Yeah I do wanna try it out. One cool thing is that it's apparently quite possible to achieve things unintended in the game's design which is encouraged by the developers. I remember reading about how the first choice to use thinner or paint has you either get an item or save a npc, but in a playtest some dude figured out a way to do both.
Honestly this is something I find confusing about the game.
Yes, the paint/ thinner mechanic is sort of like Good vs. Evil decisions.
I've only gone through the game once, and I don't know how many endings there really are. Based on what other people have said, there's really only one main ending, with slight differences in the different characters' epilogues based on your decisions throughout the game.
If by "seeing everything" you mean being able to collect all the items and visit every stage, you'll need to play through the game at least twice while being careful to make the right choices at various points where the path splits.
According to one guide: said:
Several stages have alternate solutions and your reward for completing a given stage will vary depending on the method that you use. Also, getting the final reward for collecting film reels will require you to work your way partway through the game a third time.
What makes all of this easier is that the game does have New Game +.
Atmospheric game with a great painter/thinner mechanic, but wonky camera and tedious mission structure. For me, it was a breath of fresh air in the explorative 3D platformer genre, and worth playing for that alone. If you're a Disney fan, even in the slightest, you should definitely check it out.
Great review. I wanted to play this game but what's keeping me away is the horrible camera. We live in an age where either you let the player have full control of the camera or you have an awesome automatic camera like in Super Mario Galaxy and God of War. I wish they released a version for the PS3, not for the better graphics, but for the option of using a traditional controller with two analogue sticks.

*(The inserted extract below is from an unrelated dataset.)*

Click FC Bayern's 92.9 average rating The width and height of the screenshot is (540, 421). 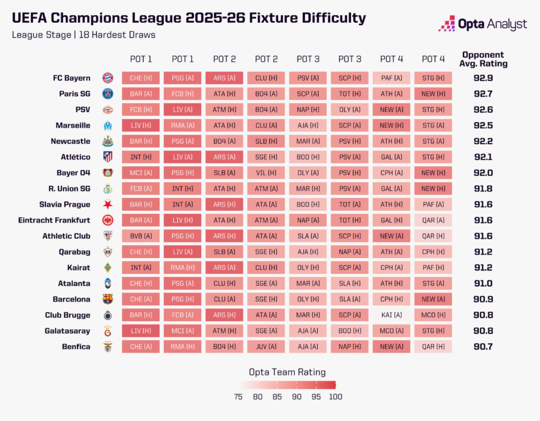483,78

I do appreciate the fact that the game gives you a New Game +. That is somethig that should become standard in games (if suitable of course).

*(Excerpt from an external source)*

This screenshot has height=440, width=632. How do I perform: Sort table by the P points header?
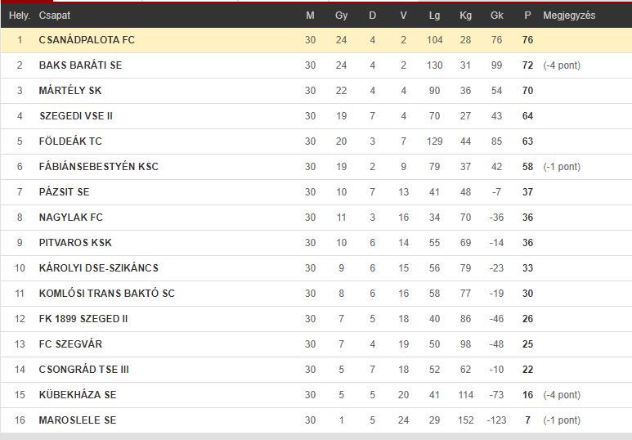tap(527, 16)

Great review! Based on what I played, I agree with everything you said. Without the paint and thinner, I would've had no interest in this game. But those mechanics really did feel fresh and unique, keeping me engaged, despite the flaws that you mentioned (i.e. everything else). I think the game is $20 now. I'd say it's probably worth that. And I'd love to see where a heavily improved sequel could go.

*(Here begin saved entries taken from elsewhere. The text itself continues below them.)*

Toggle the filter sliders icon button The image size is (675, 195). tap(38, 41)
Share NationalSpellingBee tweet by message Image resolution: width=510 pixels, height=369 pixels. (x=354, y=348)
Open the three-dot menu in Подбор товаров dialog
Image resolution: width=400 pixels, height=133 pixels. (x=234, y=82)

I appreciate the feedback guys. I was worried the review may have been too lengthy or wordy.
@GelatinousEncore Yeah, I was debating the score for a while. The game comes close to my definition of an '8' game but doesn't quite reach it.
@Anand A sequel would definitely be interesting. The ending certainly leaves open the possibility. I feel Warren Spector has a good concept, it just needs to be followed through with much improved gameplay. A good 3-D platformer exploration game has become a rare thing indeed, and I hope to see more of it!
Your review pushed me into finally giving the game the time it deserves and at about 5 hours in I am loving it so far. Really it comes down to having a great idea for a game and deciding whether to pass on it because you may not be able to make it as great as it could be or just doing your best to make the game to the best of your ability. I think Warren Speactor ran with the second option and I have to commend him for creating a game which I feel is something quite special, the mechanics aren't quite there (although far from bad) but if this isn't a love letter to its source material then I don't know what is. I really do get a sense of love running through the title and you can tell that this isn't just someone phoning it in.